*** Text excerpt
🆆𝚛𝚒𝚝𝚝🅴𝚗 𝙷𝚒𝚜𝚝𝚘𝚛𝚢...
- Erin & Erika Ross
- Apr 27, 2020
- 4 min read
Today is Monday April 27, 2020.
- We are at 45 days of social isolation.
- Schools have been closed since mid March and are teaching remotely on-line. This will continue for the rest of the school year.
- There are lines / tapes inside the stores on the floors to keep people 6 feet apart.
- Bars and restaurants are open only for takeout, home delivery & pick-up.
- Parks, beaches, hiking trails and walk-in places are not accessible to the public.
- All major and minor league sports competitions have been cancelled as well as kid's sports.
- All festivals and entertainment events have been banned.
- Weddings, family celebrations and birthdays have been cancelled. Funerals limited to 10-20 people.
- People are doing drive-by parades to celebrate birthdays!
- Young kids can’t understand why they can only see grandparents & other extended family and friends on a screen or thru a window if someone visits in person or on Facetime online.
- Hugs and kisses are not exchanged.
- The churches are closed or online.
- We have to stay away from each other more than six feet.
- Shortage of disposable masks and gloves in hospitals.
- There are fewer ventilators than there should be.
- People are wearing masks, some places even REQUIRE that you wear them to enter! People are even sewing their own cloth masks for sale or donation to medical facilities.
- Toilet paper, hand sanitizer, bleach, antibacterial wipes and anything Lysol or Clorox is in short supply and limited per person.... IF you can even find them!
- Stores are closing early to disinfect everything. (24 hour stores are even closing by 9pm)
- Store check outs, pharmacies and even fast food drive thru windows have added plexiglass between the employee and the customer. Have to reach around or under to pay!
- You can't find isopropyl alcohol easily. .. the supply per person is limited.
- Australia, USA, Canada and Europe have closed their borders.
- Western Australia has been divided into 9 territories & an instant $1,500 fine issued for crossing the border without a valid reason. (Transport workers, Essential services etc)
- No one is travelling for leisure. Airports empty. Tourism has the worst crisis in history.
Why do I post this?
Next year & then every year after, this status will appear in my Facebook memories feed. And it will be an annual reminder that life is precious & that nothing should be taken for granted. We are where we are with what we have. Let's be grateful.
******
Exercises to complete:
A – How many days of social isolation does the social isolation post report?
B – Echo the part of the social isolation post that begins at the words "- Shortage of" and ends after "closing by 9pm)".
The records come from a separate source, not from the social isolation post above.
*** Raw data
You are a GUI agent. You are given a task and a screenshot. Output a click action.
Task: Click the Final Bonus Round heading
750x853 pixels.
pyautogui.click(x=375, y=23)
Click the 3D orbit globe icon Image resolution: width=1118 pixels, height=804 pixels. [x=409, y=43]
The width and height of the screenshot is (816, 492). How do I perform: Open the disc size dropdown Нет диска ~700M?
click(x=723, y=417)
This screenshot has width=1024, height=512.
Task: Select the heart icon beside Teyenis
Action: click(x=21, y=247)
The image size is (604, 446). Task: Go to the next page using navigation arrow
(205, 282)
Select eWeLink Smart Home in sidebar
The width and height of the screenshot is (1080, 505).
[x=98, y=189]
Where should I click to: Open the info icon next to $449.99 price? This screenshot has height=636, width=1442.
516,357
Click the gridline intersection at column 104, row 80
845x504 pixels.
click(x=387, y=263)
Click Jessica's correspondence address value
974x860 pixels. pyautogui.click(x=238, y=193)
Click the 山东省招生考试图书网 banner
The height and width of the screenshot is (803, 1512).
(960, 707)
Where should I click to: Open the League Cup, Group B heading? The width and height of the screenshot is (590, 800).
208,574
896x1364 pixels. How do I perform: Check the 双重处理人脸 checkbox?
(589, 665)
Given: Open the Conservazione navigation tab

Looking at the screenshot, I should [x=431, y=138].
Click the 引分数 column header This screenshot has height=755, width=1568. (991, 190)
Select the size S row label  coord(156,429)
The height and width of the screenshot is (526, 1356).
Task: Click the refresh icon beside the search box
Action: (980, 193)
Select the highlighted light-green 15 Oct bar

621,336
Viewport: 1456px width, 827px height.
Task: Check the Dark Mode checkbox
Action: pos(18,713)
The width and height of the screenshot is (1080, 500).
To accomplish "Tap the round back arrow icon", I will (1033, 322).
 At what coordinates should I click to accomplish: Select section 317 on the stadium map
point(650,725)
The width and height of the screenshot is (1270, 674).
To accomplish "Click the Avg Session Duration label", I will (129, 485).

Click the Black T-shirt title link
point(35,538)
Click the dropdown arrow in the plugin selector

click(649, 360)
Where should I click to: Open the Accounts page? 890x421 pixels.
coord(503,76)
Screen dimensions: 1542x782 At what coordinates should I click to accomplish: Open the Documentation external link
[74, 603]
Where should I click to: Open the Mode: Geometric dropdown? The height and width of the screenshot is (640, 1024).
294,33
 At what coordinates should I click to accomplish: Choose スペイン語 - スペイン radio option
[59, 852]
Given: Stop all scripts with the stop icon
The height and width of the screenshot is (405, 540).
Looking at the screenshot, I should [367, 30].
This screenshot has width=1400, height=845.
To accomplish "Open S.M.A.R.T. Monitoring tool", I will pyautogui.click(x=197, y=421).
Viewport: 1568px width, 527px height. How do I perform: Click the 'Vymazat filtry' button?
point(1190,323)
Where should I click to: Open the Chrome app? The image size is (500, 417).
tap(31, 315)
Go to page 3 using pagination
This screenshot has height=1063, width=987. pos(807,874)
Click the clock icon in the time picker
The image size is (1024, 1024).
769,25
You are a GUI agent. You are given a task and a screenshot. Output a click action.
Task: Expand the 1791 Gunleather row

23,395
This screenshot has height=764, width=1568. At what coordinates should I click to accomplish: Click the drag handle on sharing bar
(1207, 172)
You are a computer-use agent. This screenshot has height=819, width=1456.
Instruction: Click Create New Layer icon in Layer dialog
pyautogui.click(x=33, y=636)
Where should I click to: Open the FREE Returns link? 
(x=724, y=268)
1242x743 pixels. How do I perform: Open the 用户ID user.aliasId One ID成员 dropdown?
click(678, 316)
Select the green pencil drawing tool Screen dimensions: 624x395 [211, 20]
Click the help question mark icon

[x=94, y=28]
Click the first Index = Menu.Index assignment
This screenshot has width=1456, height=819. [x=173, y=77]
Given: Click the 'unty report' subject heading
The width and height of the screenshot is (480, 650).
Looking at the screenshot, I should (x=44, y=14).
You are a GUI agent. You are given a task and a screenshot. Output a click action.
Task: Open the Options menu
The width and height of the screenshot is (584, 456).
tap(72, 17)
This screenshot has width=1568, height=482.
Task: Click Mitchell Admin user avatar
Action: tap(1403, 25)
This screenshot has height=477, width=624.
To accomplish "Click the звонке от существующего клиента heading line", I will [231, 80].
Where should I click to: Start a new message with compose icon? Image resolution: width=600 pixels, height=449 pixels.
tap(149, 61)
******
Outputs for the tasks:
A – 45 days.

B –
- Shortage of disposable masks and gloves in hospitals.
- There are fewer ventilators than there should be.
- People are wearing masks, some places even REQUIRE that you wear them to enter! People are even sewing their own cloth masks for sale or donation to medical facilities.
- Toilet paper, hand sanitizer, bleach, antibacterial wipes and anything Lysol or Clorox is in short supply and limited per person.... IF you can even find them!
- Stores are closing early to disinfect everything. (24 hour stores are even closing by 9pm)